Data structure

Pymepps is a system to read and process meteorological data. So we defined some base types and tools for an easier read and process workflow.

File handlers

File handlers are used to read in the data. A file handler is working on file basis, such that one file handler could only process one file. There different file handlers for different file types. Some are only to read in spatial data and some could only read in time series data. But all file handlers have three common methods:

  • Method to load the data into the memory
  • Method to get the variable names within the file
  • Method to extract a variable and prepare the variable for the dataset.

The method to extract a variable uses a message based interface so that similar files could be merged within a dataset.

NetCDF handler

The NetCDF handler could be used to read in netcdf files. The NetCDF handler is based on the xarray and the netcdf4 package, so it is also possible to load opendap data streams with this handler. The NetCDF handler could be used to read in spatial and time series files. At the moment the load of time series data with this handler is only tested for measurement data from the “Universtät Hamburg”.

Grib handler

The grib handler could be used to read in grib1 and grib2 files. The grib handler is based on the pygrib package. The grib handler could be only used to read in spatial data, due to the requirements of a grib file.

At the moment there are only these two differnt file handlers, but it is planned to implement some other file handlers to read in hdf4/5 and csv based data.

Dataset

Datasets are used to combine file handlers and to manage the variable selection. A dataset is working at multiple file level. The messages of the file handlers are bundled to spatial or time series data. So the two different dataset types the spatial and the times series dataset have a merge method in common.

Spatial dataset

A spatial dataset is used to combine the file handlers, which are capable to read in spatial data. The spatial dataset interacts on the same level as the climate data operators (cdo).
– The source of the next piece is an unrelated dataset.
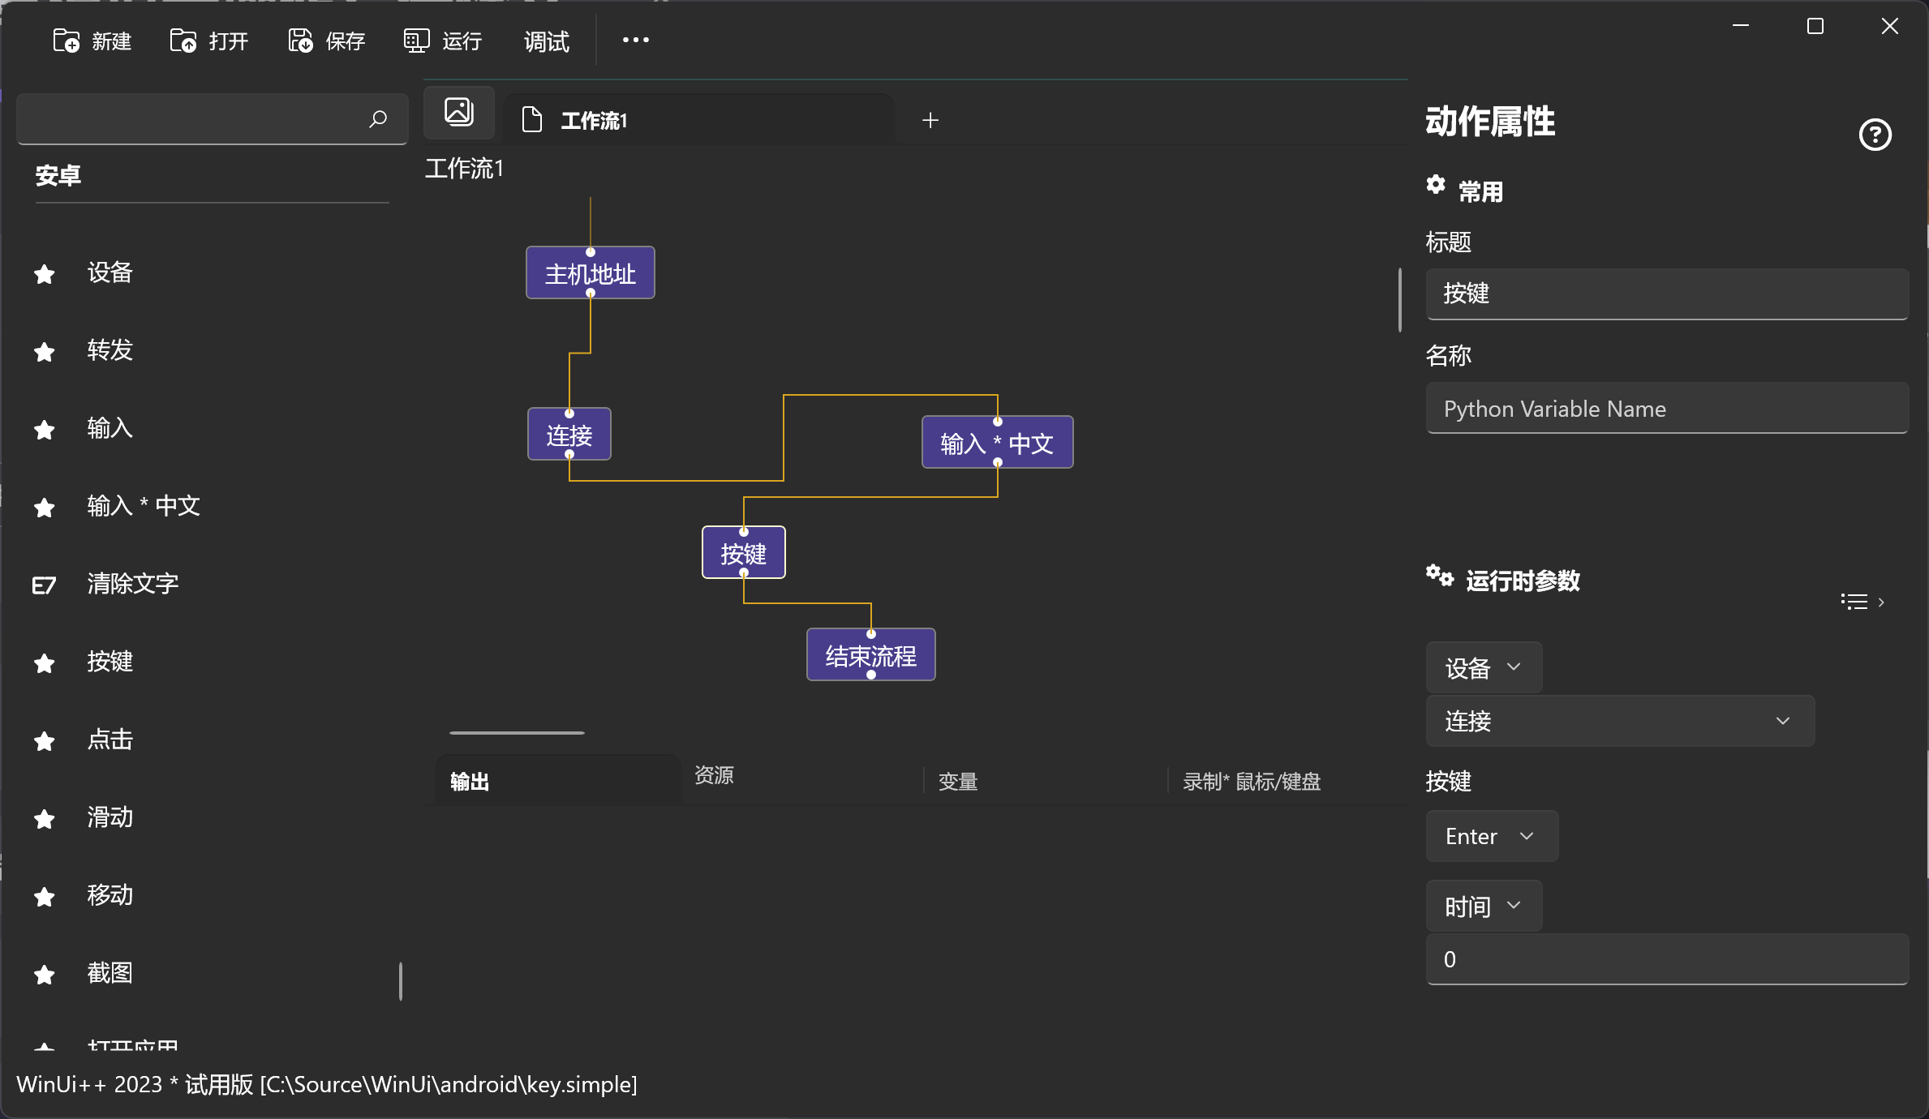Image resolution: width=1929 pixels, height=1119 pixels.
Task: Click the New (新建) file icon
Action: tap(66, 41)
So it is possible to process the data of a spatial dataset with some of the cdos. A method for the general support of the cdos is planned. The spatial dataset also creates the grid for the spatial data. The grid could be either predefined or is read in with the griddes function from the cdo.

Time series dataset

A time series dataset is used to combine the times series file handlers. A time series dataset is valid for a given coordinates, so it is possible to defined a coordinate tuple. If no coordinate tuple is set the time series dataset tries to infer the coordinates from the data origin.

Data

The main data types are based on xarray and pandas. Within this package these data structures are extended by accessors. The accessor could be accessed with a property named pp. With the use of accessors the namespace of the base data structures remains clean.

Spatial data

Spatial data is loaded as xarray.DataArray. The SpatialAccessor extends the DataArray structure by grid capabilities. With the grid it is possible to remap and slice the data based on coordinates and other grids. Every time the xarray.DataArray is modified with xarray internal methods a new grid has to be set. For more information, please see the example `example_set_grid`_.

Time series data

Time series data is loaded as pandas.Series or pandas.DataFrame. The PandasAccessor extends the pandas structure by some station specific capabilities. It is planned to expand the accessor in the future.

Grid

There are several different grids defined for processing of spatial data. The grids are inspired by the grid description of the cdo. So it is possible to read the grid from meteorological files with the cdos. The grids are defined to process xarray.DataArray and numpy.ndarray instances.

LatLonGrid

The LatLonGrid is defined for equal spaced latitude and longitude grids. The grid has two coordinate values for one grid point and could be described by a start, end and step value for both coordinates. If the grid is sliced it will become a new LatLonGrid.

GaussianGrid

The GaussianGrid is almost like a LatLonGrid the single difference is that one of two coordinates are unequal spaced. So for this coordinate the coordinate values have to be given. If the grid is sliced it will become a new GaussianGrid.

ProjectionGrid

The ProjectionGrid could be described by two evenly-distributed coordinates. The coordinates could be translated with a given projection to longitude and latitude coordinates. An example for a ProjectionGrid is a grid with rotated poles. If the grid is sliced it will become an UnstructuredGrid, due to the nature of the grid type.

CurvilinearGrid

The CurvilinearGrid could be described as a grid where four vertices are given for every grid point. The CurvilinearGrid has two coordinates in their own system and at the moment the latitude and longitude values have to be predefined for every grid point. If the grid is sliced it will become an UnstructuredGrid, due to the nature of the grid type.

UnstructuredGrid

The UnstructuredGrid could be described as a grid with n-vertices for every grid point. So internally the UnstructuredGrid has only the number of cells as coordinate. For cell center a latitude and longitude value have to be defined. An example for an UnstructuredGrid is the icosahedral grid of the Icosahedral Nonhydrostatic (ICON) model. If the grid is sliced it will be a new UnstructuredGrid.

GridBuilder

The grid builder is used to encode cdo-conform grid information into a grid.